In Joshua chapter five, God has just taken the Israelites across the Jordan River. The people build a memorial with stones and Joshua says to the people, “In the future your children will ask. ‘What do these stones mean?’ Then you can tell them, ‘This is where the Israelites crossed the Jordan on dry ground. For the Lord your God dried up the river right before your eyes, and he kept it dry until you were all across... He did this so all the nations of the earth might know that Lord’s hand is powerful...”
The people of the other kingdoms had heard of these miracles and were terrified of the Israelites because God had given them their land. Once the entire population was across the river, God told Joshua to circumcise all of the men. “Joshua had to circumcise them because all the men who were old enough to fight in battle when they left Egypt had died in the wilderness. Those who left Egypt had all been circumcised, but none of those born after the Exodus had been circumcised. The Israelites had traveled in the wilderness for forty years until all the men who were old enough to fight in battle when they left Egypt had died. For they had disobeyed the Lord, and the lord vowed he would not let them enter the land he had sworn to give us - a land flowing with milk and honey.”
Once all of the men had been circumcised, the Lord said to Joshua, “‘Today I have rolled away the shame of your slavery in Egypt’... While the Israelites were camped at Gilgal on the plains of Jericho, they celebrated Passover on the evening of the fourteenth day of the first month. The very next day they began to eat unleavened bread and roasted grain harvested from the land. No manna appeared on the day that they first ate the crops from the land, and it was never seen again. So from that time on the Israelites ate from the crops of Canaan.”
Ok, so stay with me... I was really moved by this passage. God rescues the people from slavery in Egypt. He takes them across the Red Sea in a miraculous event and provides manna for them to eat so that they may survive. He tries to give them the Promised Land, but then they had to wander the wilderness for forty years because when God tried to give them the Promised Land, they did not trust him. They were afraid. As a consequence, the men that were meant to fight and conquer the land would all die in the wilderness, never able to see what God had promised to them. But God’s covenant with the people still remains. Once they were gone, God takes the people across the Jordan River just as he did with the previous generation at the Red Sea. Once they have all crossed and the men are circumcised, God declares that he has formally removed their shame. It is then that they celebrate Passover (which celebrates God’s rescue of the people from Egypt).

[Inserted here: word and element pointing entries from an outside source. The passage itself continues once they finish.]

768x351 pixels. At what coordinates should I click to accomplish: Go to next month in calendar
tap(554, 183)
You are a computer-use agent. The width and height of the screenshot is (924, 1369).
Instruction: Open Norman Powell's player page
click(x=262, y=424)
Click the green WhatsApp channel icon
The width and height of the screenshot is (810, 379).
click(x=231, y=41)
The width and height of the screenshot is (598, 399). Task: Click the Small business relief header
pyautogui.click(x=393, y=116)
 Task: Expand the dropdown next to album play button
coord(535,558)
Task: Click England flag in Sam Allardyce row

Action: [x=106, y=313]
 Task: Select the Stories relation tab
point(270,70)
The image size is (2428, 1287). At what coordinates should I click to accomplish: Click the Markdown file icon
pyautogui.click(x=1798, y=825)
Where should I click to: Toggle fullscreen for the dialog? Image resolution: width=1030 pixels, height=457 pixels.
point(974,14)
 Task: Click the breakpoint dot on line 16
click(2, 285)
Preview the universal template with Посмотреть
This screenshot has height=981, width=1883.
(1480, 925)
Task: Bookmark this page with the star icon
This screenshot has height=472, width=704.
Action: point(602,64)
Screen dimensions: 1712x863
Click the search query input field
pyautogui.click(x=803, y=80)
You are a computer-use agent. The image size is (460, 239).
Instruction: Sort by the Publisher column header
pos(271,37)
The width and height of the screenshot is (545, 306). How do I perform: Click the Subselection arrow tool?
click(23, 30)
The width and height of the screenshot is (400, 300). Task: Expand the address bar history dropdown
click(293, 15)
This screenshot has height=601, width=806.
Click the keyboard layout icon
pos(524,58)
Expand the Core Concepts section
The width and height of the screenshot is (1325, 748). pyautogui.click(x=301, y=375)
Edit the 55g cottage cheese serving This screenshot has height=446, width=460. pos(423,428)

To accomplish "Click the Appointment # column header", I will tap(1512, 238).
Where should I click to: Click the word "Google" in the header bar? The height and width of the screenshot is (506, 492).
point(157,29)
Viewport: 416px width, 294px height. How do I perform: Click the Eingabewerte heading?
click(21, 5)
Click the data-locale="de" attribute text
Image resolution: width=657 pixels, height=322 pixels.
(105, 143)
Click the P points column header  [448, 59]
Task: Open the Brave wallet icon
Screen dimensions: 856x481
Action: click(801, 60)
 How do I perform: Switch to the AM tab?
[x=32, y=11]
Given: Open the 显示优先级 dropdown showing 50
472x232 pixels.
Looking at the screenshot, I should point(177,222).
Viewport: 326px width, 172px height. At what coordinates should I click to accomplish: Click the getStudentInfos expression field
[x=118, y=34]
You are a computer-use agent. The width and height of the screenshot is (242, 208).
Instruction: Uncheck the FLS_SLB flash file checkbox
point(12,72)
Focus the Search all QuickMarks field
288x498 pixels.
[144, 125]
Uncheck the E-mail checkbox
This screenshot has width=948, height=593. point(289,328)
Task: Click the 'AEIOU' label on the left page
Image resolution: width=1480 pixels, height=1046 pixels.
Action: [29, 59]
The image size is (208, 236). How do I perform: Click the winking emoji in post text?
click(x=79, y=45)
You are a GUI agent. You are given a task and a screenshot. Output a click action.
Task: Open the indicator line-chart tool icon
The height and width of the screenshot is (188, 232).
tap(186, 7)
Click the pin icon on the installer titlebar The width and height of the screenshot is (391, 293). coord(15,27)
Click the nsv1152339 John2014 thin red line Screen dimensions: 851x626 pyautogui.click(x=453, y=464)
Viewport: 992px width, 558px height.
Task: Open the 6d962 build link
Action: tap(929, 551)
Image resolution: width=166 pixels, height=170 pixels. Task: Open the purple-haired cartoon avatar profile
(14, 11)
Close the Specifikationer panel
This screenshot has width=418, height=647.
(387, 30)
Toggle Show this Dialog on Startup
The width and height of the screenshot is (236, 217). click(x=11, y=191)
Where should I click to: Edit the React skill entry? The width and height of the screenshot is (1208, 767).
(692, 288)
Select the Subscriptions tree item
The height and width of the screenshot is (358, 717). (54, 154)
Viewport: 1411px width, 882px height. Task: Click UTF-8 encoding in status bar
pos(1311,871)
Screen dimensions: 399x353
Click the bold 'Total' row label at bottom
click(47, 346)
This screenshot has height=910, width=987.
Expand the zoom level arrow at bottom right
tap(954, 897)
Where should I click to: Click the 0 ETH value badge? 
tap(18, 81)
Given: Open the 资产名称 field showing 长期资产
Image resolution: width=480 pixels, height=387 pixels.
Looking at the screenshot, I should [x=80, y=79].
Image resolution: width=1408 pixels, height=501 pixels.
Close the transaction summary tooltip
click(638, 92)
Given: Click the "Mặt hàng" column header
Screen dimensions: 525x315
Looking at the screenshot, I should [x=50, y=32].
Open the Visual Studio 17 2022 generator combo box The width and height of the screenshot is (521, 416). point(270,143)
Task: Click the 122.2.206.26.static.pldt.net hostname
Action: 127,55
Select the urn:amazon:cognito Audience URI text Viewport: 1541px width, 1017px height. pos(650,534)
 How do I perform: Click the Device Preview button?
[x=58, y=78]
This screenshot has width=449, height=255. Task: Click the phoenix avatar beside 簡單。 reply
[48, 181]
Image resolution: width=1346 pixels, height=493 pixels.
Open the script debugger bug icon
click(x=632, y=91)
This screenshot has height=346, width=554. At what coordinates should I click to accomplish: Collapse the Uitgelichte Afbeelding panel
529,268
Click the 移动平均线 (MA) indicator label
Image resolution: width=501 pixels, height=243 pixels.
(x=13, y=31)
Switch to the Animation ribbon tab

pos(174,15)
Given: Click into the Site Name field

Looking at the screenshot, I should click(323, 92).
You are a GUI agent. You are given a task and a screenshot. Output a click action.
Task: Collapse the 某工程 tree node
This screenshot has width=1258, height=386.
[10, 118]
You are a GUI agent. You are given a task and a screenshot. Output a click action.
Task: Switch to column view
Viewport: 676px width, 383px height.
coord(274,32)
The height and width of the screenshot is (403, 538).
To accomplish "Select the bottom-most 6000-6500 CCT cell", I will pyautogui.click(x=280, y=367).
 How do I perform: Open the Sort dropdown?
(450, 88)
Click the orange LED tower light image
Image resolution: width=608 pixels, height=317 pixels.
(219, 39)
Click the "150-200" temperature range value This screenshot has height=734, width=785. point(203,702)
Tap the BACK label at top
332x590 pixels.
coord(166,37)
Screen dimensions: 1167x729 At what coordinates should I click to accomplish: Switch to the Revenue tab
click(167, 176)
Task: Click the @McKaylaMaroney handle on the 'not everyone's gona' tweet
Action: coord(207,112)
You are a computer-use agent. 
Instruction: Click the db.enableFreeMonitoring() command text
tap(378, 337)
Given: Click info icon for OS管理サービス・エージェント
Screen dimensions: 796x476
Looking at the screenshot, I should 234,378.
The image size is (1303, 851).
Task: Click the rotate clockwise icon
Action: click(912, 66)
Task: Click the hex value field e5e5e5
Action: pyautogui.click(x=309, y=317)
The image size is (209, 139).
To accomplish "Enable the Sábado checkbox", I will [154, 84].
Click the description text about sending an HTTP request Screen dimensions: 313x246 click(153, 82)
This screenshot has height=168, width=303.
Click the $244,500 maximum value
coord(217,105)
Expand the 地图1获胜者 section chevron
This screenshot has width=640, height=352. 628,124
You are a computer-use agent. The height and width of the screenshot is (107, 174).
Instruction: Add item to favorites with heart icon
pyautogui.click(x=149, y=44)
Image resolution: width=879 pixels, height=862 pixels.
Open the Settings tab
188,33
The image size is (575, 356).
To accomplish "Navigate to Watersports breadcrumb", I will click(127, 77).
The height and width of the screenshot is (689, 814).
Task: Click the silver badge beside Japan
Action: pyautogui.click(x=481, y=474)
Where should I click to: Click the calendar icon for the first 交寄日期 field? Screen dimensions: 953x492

I think that it is so incredible how God had a specific plan for the Israelites and even the people’s refusal to participate in it could not thwart the will of God. I love that it is in the fulfillment of His promise that their shame is removed and once it is removed, the land that God gave them is what provides their sustenance; the manna is no longer needed. He recreates the “crossing” for the new generation because it is a supernatural and symbolic act that “circumcises” the people from the previous generation so that they can move into God’s promise for them.
I feel like I am crossing the Jordan, entering the Promised Land of my own life. I am in this place where I am realizing God’s intention toward me and his will for my life and that it is up to me to trust Him and cross the Jordan. Once I do, it is me, through God’s kindness, who conquers the land lives off of it. I am not visiting the Promised Land, I live here. This is my home.